This plantar fascia is a fibrous strong band that spans from the heel of the foot (calcaneous), and then spreads like a fan to firmly attach to each one of your metatarsal heads (base of the toes). This gives your foot stability and prevents poorly controlled pronation, flat feet and of course heel pain with running.
Plantar Fasciitis Symptoms and Heel Pain Causes.
It’s generally believed that the tight overstressed plantar fascia pulls on the calcaneous and thus creates a bone spur in the foot. The connection point between the bone spur and the plantar fascia is where inflammation is believed to occur and thus causing heel pain.
Symptoms of Plantar Fasciitis:
Foot pain first thing in the morning after getting out of bed
Heel pain with squezzing the heels fat pad (squeeze test)
Foot pain while walking barefoot
Swelling and tenderness of the heel
Does a Bone Spur in the foot (Calcaneal spur) cause pain?
Current research doesn’t support this argument and the presence of the bone
spur on x-ray is not thought to be causative, but just shows that the patient has had plantar fasciitis for 6-12 months. So in most causes we need to look beyond the heel spur to figure out what’s causing the heel pain.
Heel Pain isn’t getting better with Treatment? Maybe it’s not Plantar Fasciitis!
Plantar Fasciitis is generally a “one size fit’s all” diagnosis if you make a visit to your neighborhood foot doctor, podiatrist or foot clinic. This means that if you have heel pain it’s labeled as plantar fasciitis and often thought to be caused by a bone spur in the foot as previously discussed.
Poor Foot Stability- See blog post I did with Kabuki Strength Lab. The Foot: The Final Frontier in Training.

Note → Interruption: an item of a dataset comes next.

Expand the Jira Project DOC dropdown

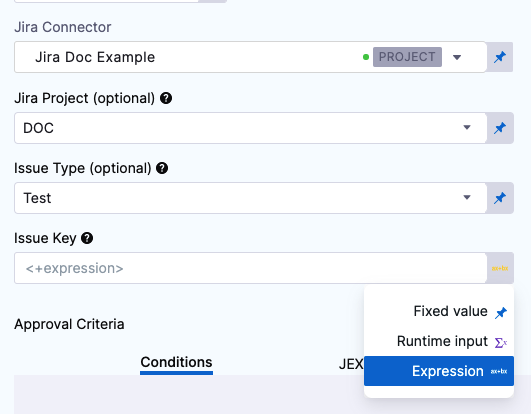tap(467, 128)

In my work with Professional and Olympic athletes I’ve found that the Saphenous Nerve and tibial are often the cause of heel pain and are mimicking Plantar fasciitis. I’ll do a much more in depth blog post in the future on each of these subjects.
If you have heel pain that’s not responding to traditional treatment then these nerves may need to be addressed.